| 研究概要 |
黒麹菌Aspergillus awamori var.Kawachiが分泌するグルコアミラーゼ(GAI)のO-型糖鎖は主に1〜3残基のマンノースからなり酵素活性や酵素の安定化に関与する。本研究はタンパク質分泌能の優れた麹菌を宿主として、O-型糖鎖を改変した糖タンパク質の大量発現と糖鎖改変タンパク質の機能解析を目的とする。本年度は、(I)マンノース2糖に3つめのマンノースを付加する出芽酵母のα-1,2-mannosyltransferaseをコードするKRE2遺伝子を導入した麹菌の育種と、(II)O-型糖鎖合成系を改変するためSer/Thr残基に最初のマンノースを付加するprotein mannosyltransferaseをコードする麹菌pmt遺伝子のクローニングを行った。

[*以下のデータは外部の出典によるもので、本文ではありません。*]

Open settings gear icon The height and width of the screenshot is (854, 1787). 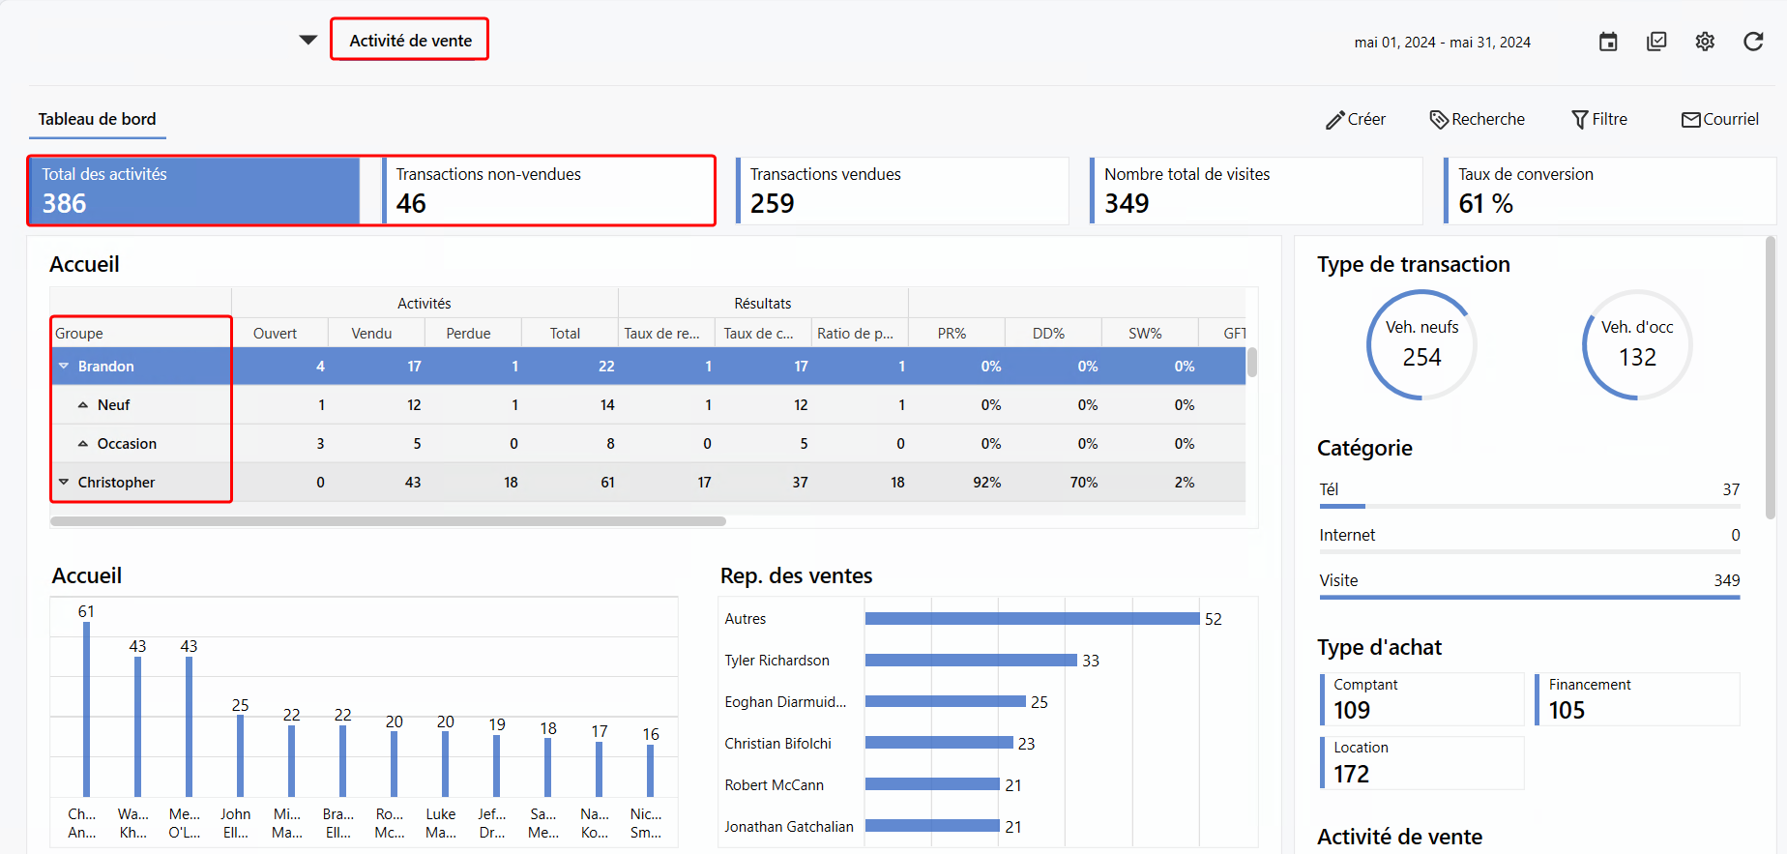pyautogui.click(x=1705, y=42)
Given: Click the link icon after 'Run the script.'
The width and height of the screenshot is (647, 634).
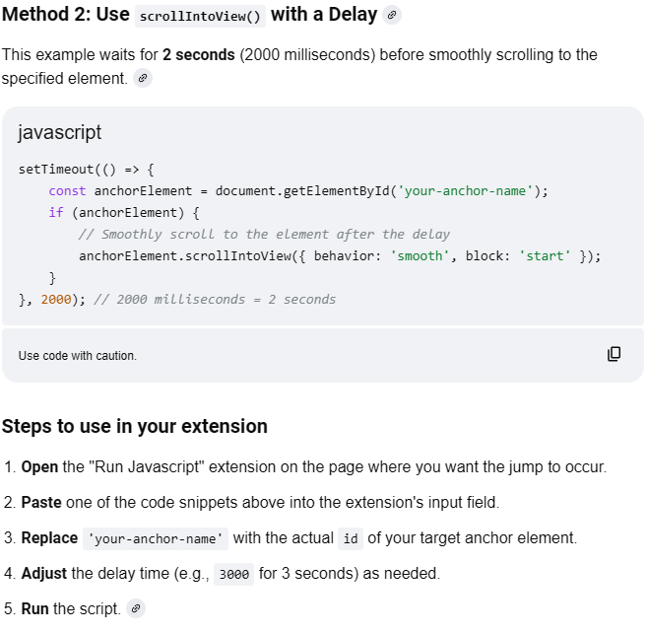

(I)A.nidulans由来のgpdAプロモーター下流に酵母KRE2遺伝子のcDNAを挿入したベクターを構築し、黒麹菌に導入した。その結果、1つの形質転換体を取得し、染色体に多コピーKRE2遺伝子が組込まれていることを確認した。しかし、形質転換体においてKRE2遺伝子の高発現は認められず、GAIの分子量の増加も認められなかった。現在、新たなベクターを用いて多数の形質転換体を取得したので、糖鎖付加能の変化を確認している。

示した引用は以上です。